§ Description of the task
Can you return the items word for word, from the line containing "Center align the body text" through the end of the items, both ends included? Leave the pictures out of your answer.
== Source material
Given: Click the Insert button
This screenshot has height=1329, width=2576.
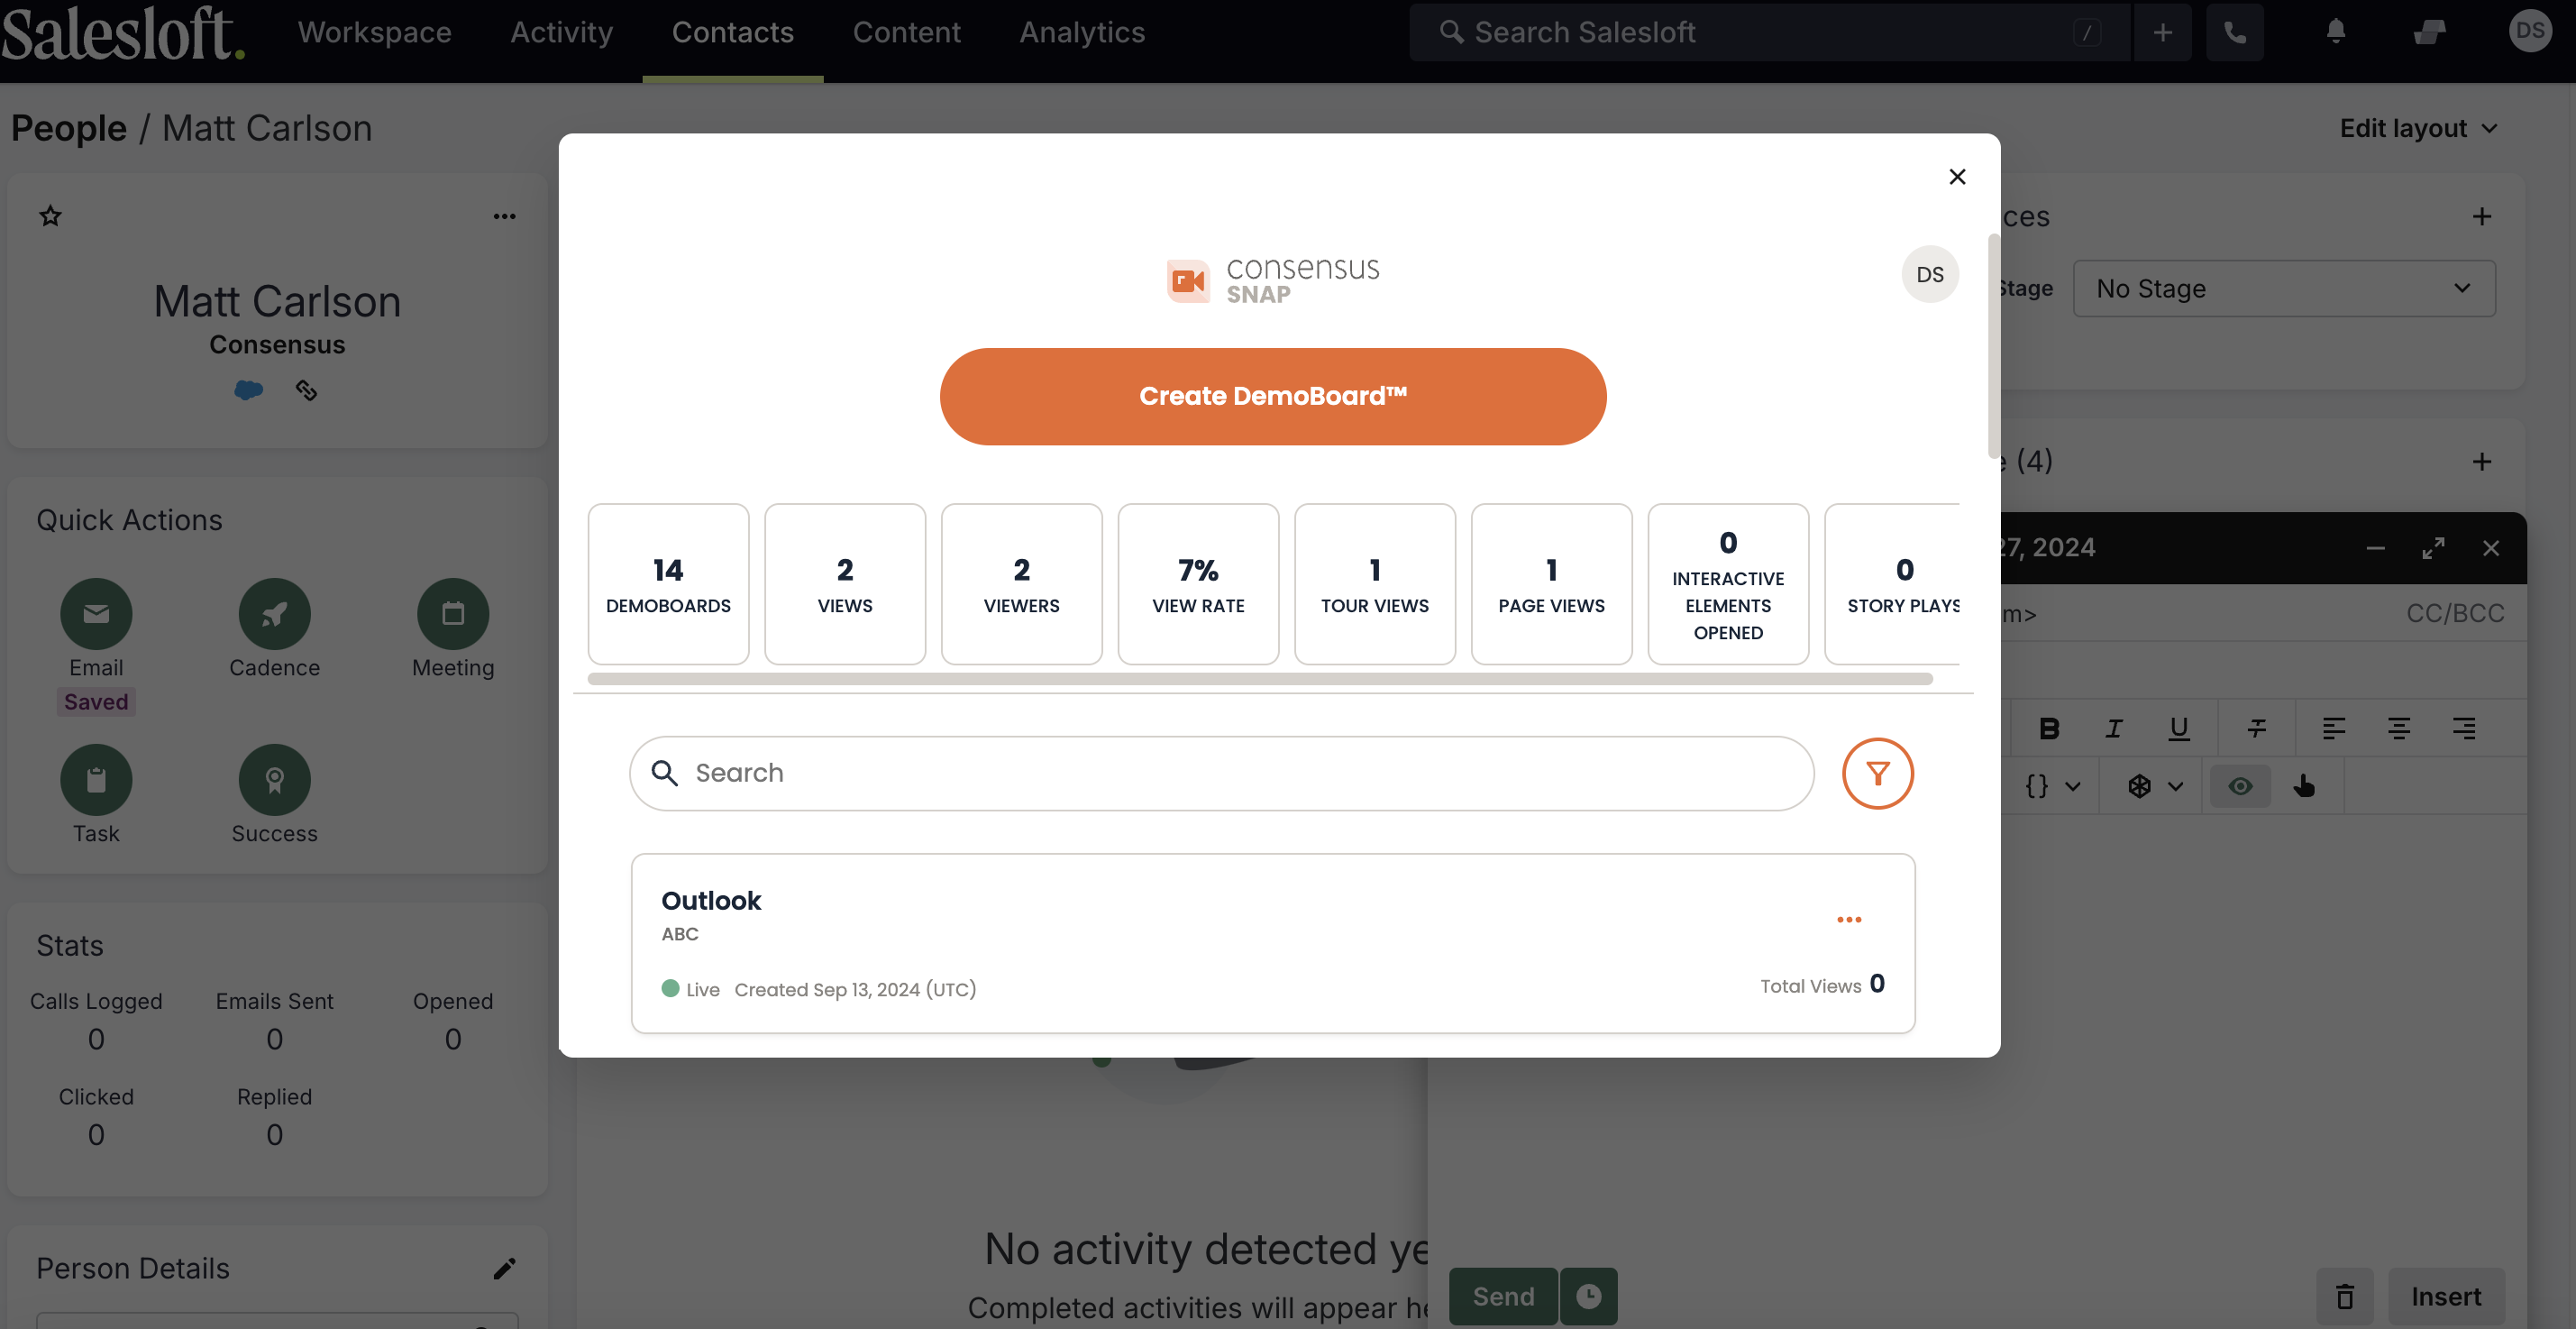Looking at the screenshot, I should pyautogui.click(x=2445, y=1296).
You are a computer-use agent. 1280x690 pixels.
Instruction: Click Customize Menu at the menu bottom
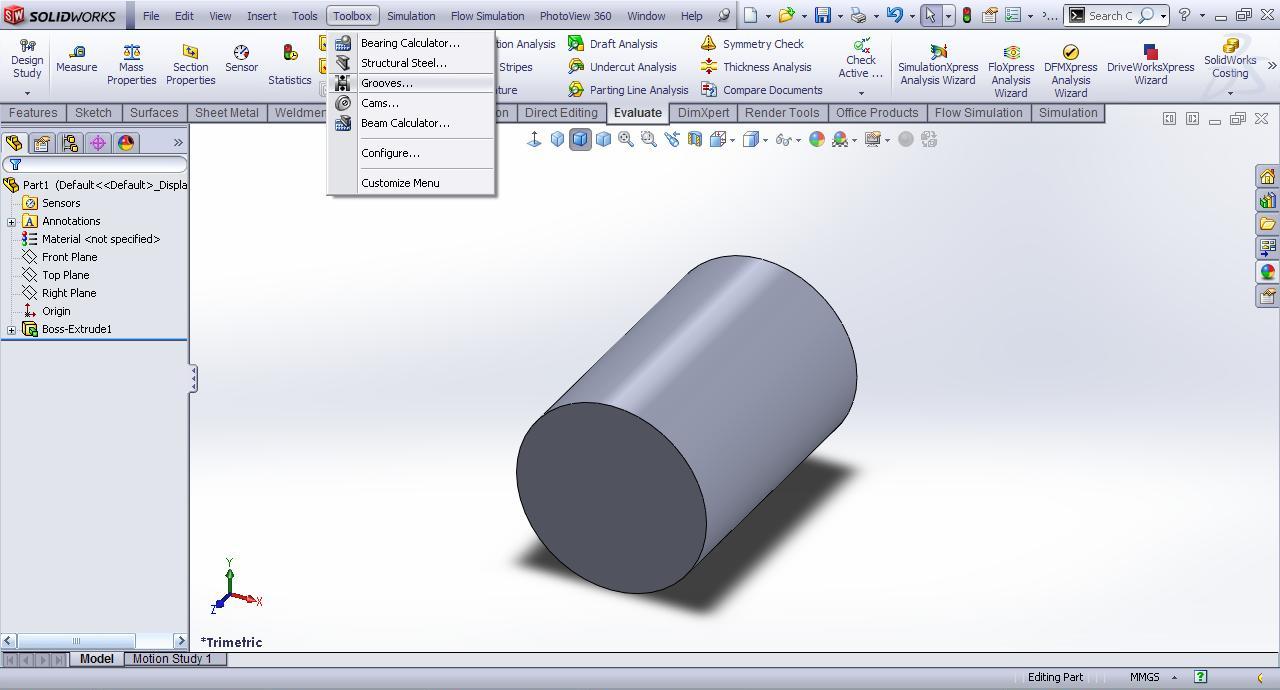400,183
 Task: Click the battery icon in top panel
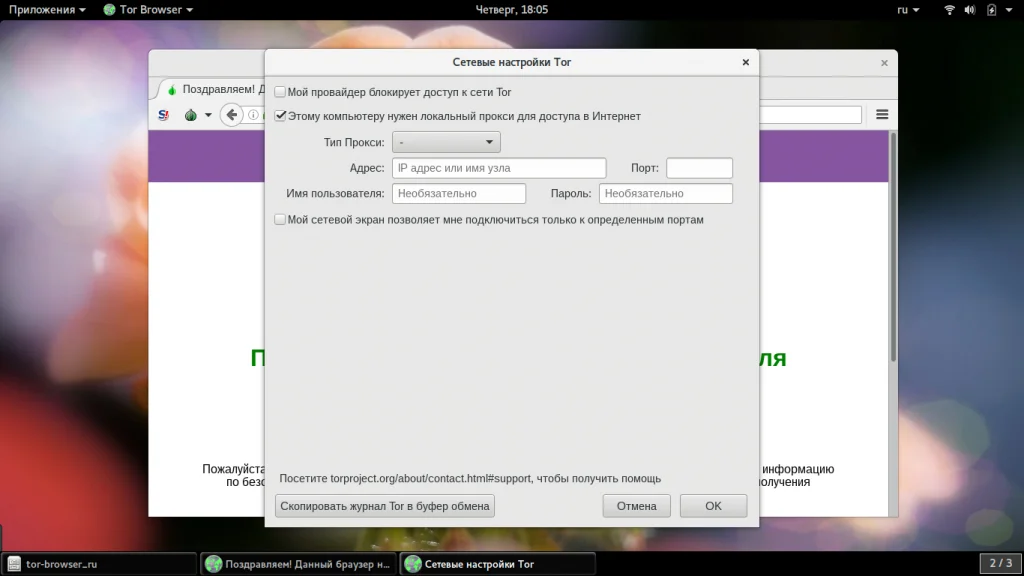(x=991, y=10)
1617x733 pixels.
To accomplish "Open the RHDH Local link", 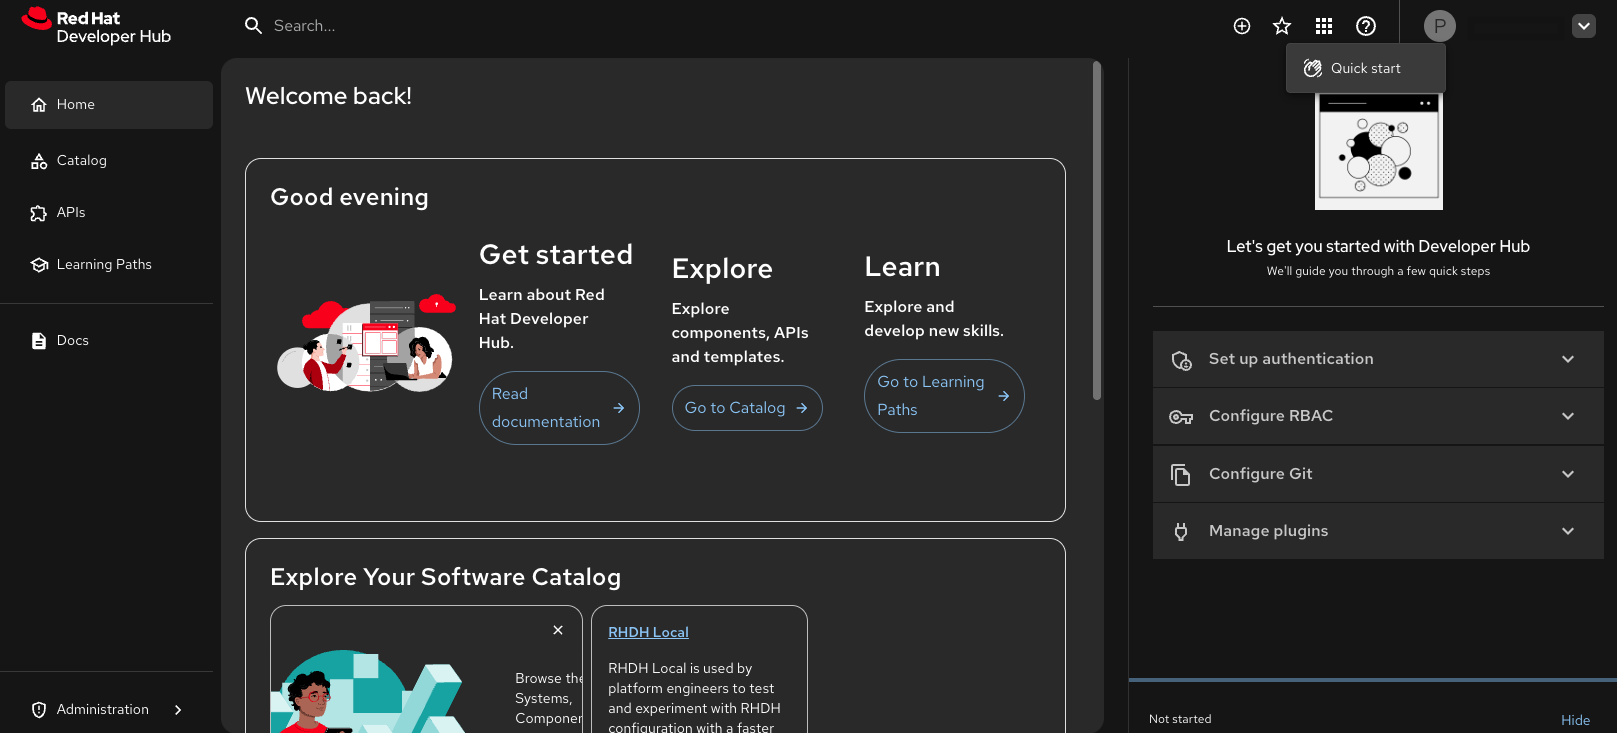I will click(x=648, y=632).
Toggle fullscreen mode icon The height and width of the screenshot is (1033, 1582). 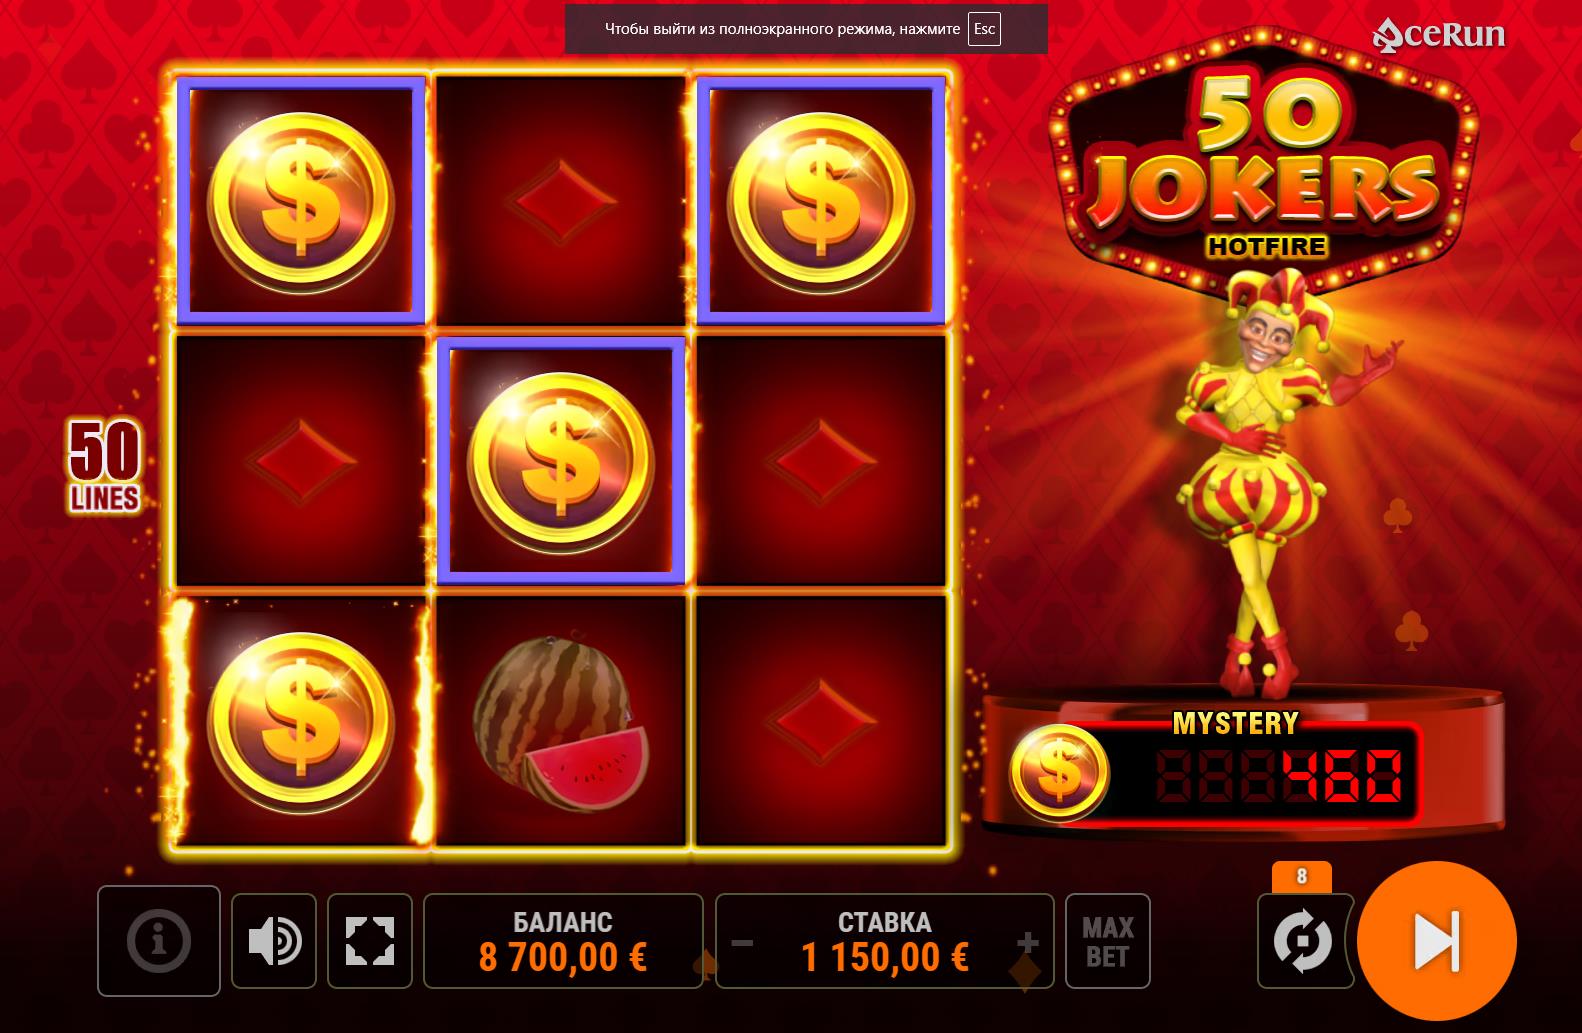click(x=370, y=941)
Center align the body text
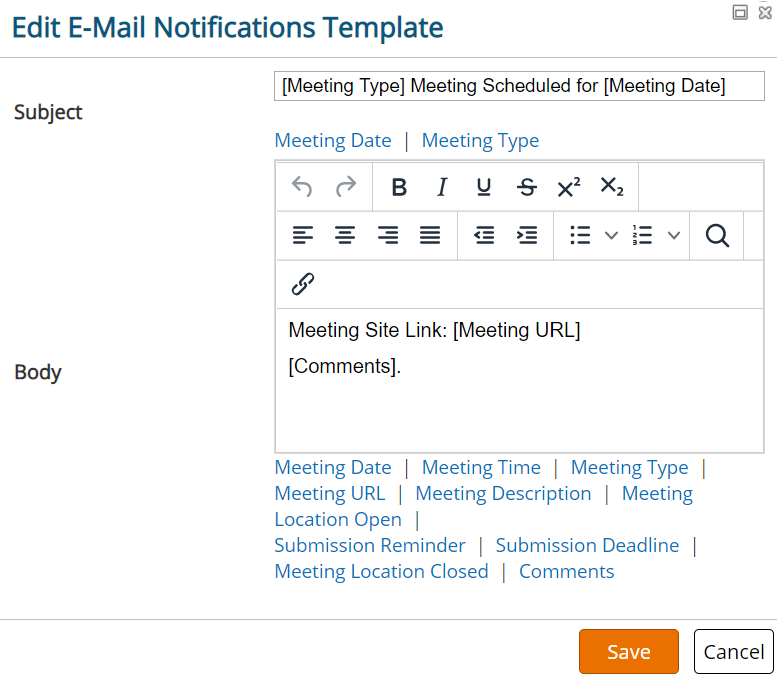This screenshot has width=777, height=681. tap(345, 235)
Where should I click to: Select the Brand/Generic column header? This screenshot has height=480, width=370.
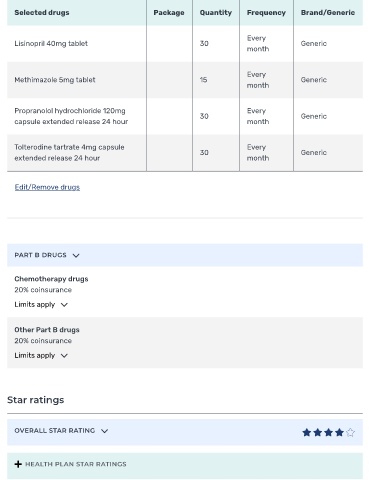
====
§ Response
Center align the body text
This screenshot has width=777, height=681. tap(345, 235)
Where should I click to: Select the Brand/Generic column header? This screenshot has height=480, width=370.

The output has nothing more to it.